## REQUIREMENT
Produce an exact copy of all the data below, dropping every image.

(Stored records)
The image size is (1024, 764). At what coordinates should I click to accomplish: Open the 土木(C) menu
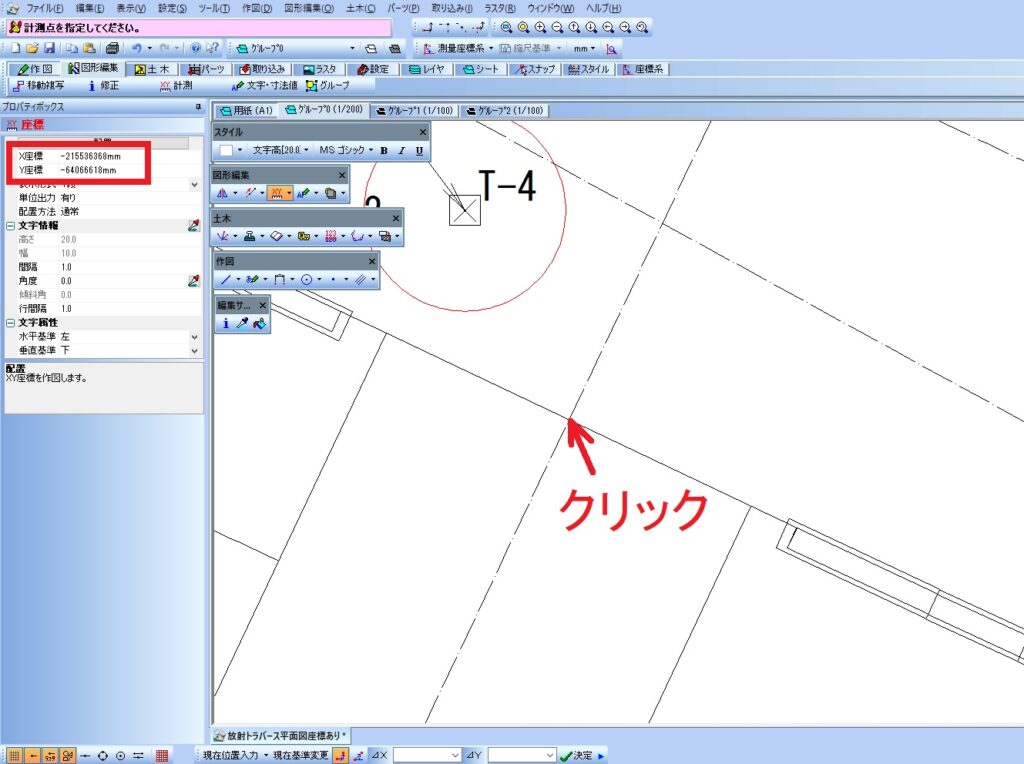coord(360,8)
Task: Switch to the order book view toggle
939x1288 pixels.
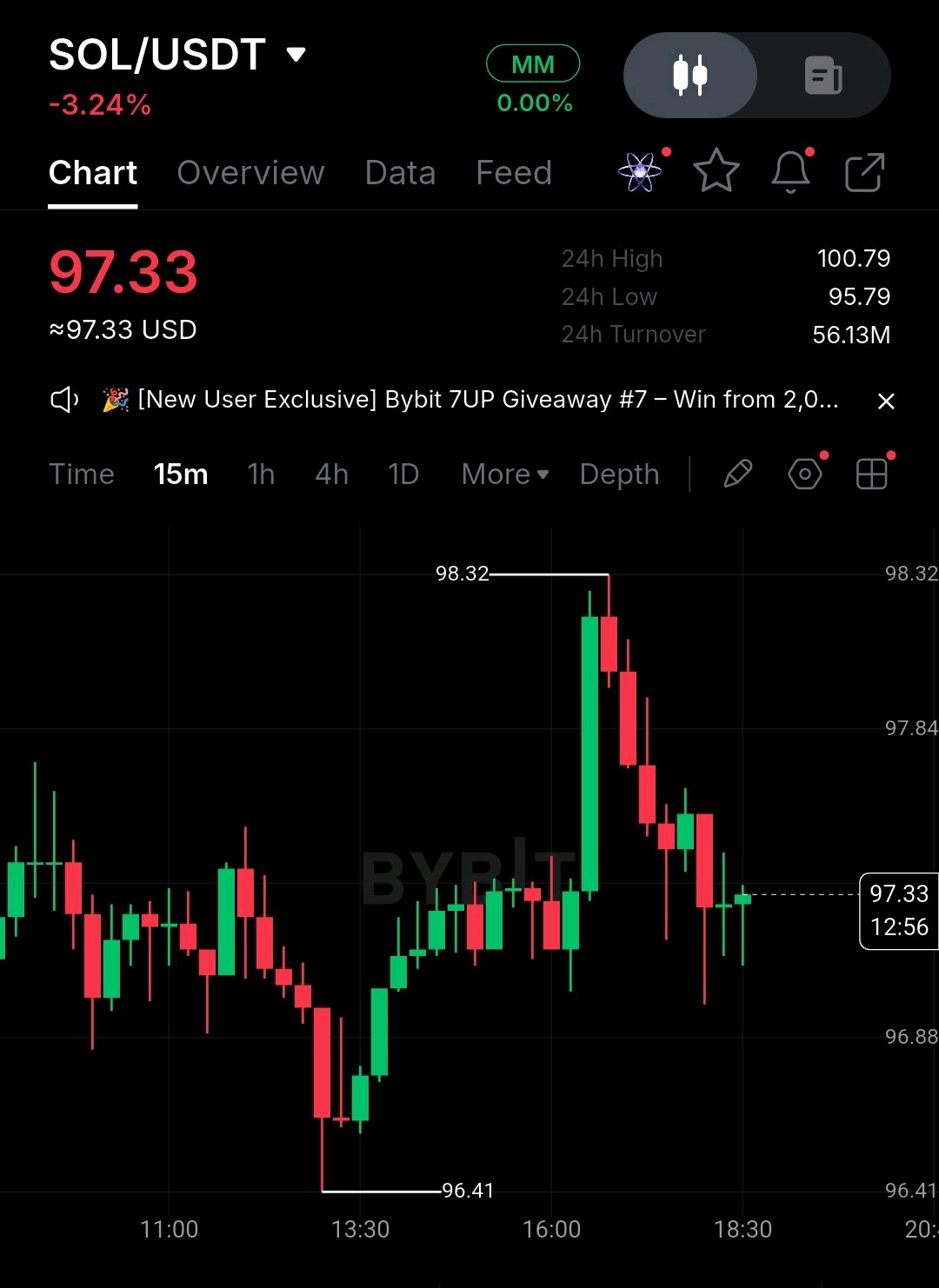Action: [822, 76]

## OUTPUT OF THE TASK
The image size is (1024, 764). At what coordinates should I click to accomplish: Open the 土木(C) menu
coord(360,8)
Task: Switch to the order book view toggle
939x1288 pixels.
Action: [822, 76]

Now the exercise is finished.